**Task directions**: Pictures in the listing below are skipped, while the lines from the "Image resolution: width=617" line through the "Task: Open the Tappy Plane template thumbnail" line are returned word for word.

________________________

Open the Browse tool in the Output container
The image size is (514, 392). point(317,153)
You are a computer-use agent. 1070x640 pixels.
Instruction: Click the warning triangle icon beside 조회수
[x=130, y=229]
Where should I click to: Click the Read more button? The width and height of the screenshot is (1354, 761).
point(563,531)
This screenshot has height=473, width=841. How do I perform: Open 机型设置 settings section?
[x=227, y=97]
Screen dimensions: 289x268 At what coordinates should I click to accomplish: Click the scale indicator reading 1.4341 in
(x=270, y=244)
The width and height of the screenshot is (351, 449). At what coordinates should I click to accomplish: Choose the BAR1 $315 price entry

________________________

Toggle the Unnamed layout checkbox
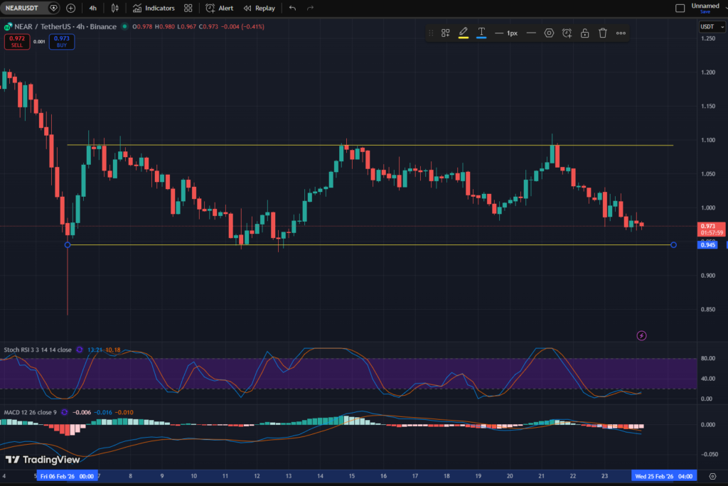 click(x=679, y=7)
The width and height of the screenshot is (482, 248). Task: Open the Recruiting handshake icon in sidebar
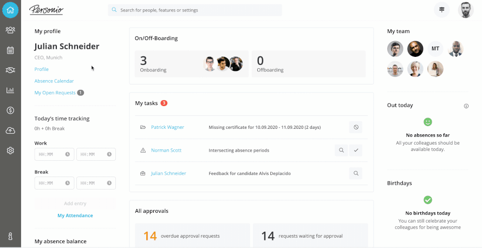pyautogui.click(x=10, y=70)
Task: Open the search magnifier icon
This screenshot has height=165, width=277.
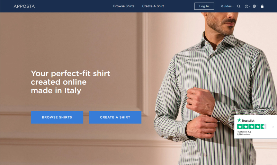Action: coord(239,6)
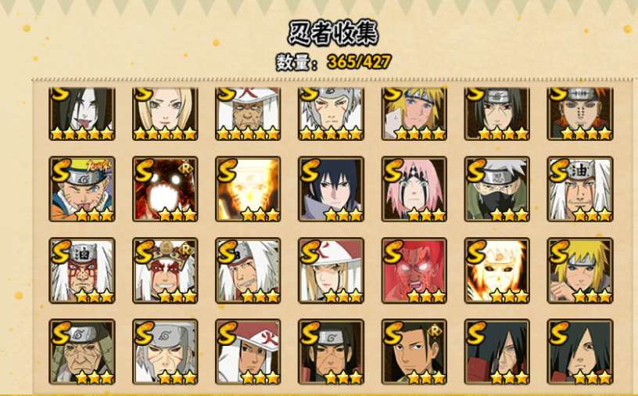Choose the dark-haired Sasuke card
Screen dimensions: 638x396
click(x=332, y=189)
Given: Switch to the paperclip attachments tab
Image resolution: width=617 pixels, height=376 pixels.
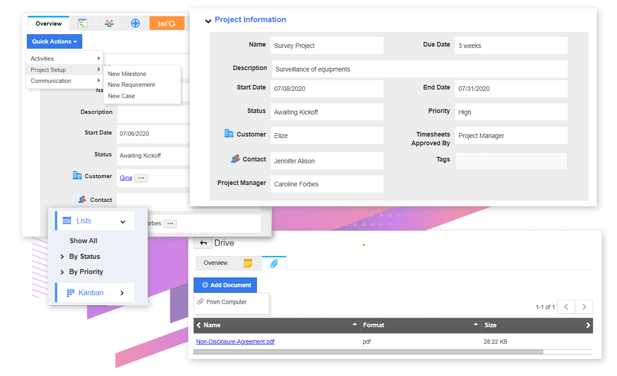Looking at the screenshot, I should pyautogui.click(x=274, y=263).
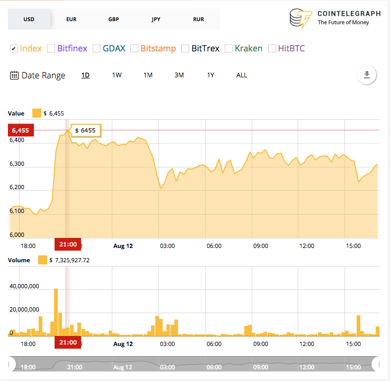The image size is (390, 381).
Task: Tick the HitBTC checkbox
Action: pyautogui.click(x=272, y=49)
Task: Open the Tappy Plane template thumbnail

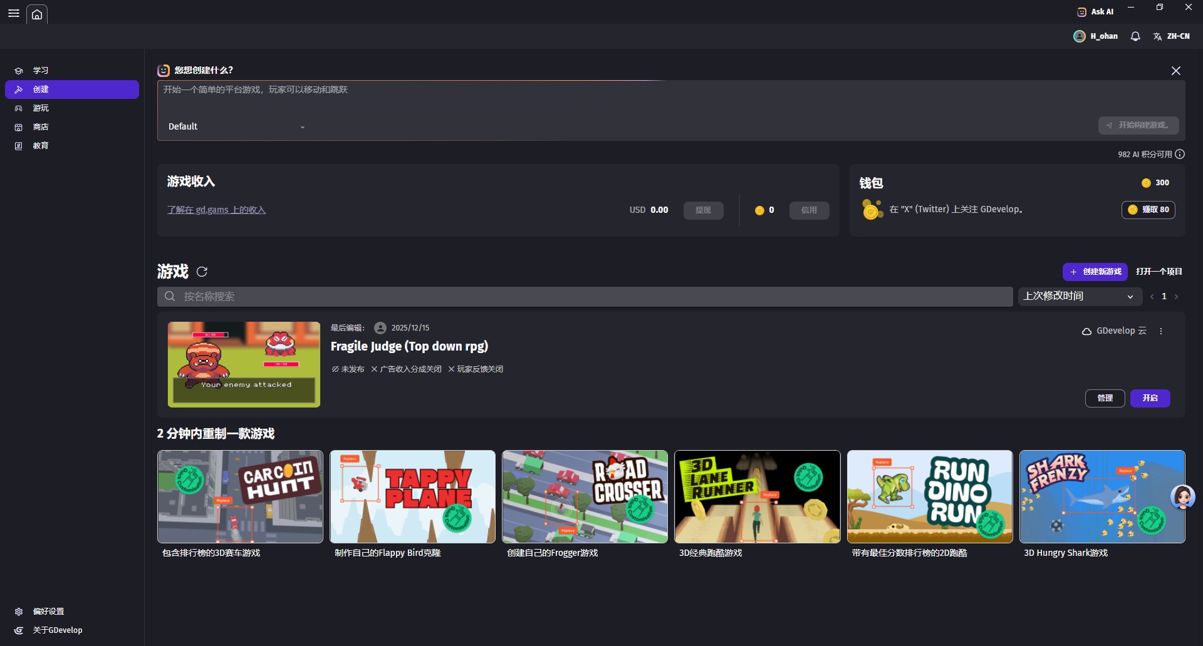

________________________

**Response to this task**:
Image resolution: width=617 pixels, height=376 pixels.
Looking at the screenshot, I should pyautogui.click(x=274, y=263).
The image size is (390, 381).
Task: Tick the HitBTC checkbox
Action: pyautogui.click(x=272, y=49)
Task: Open the Tappy Plane template thumbnail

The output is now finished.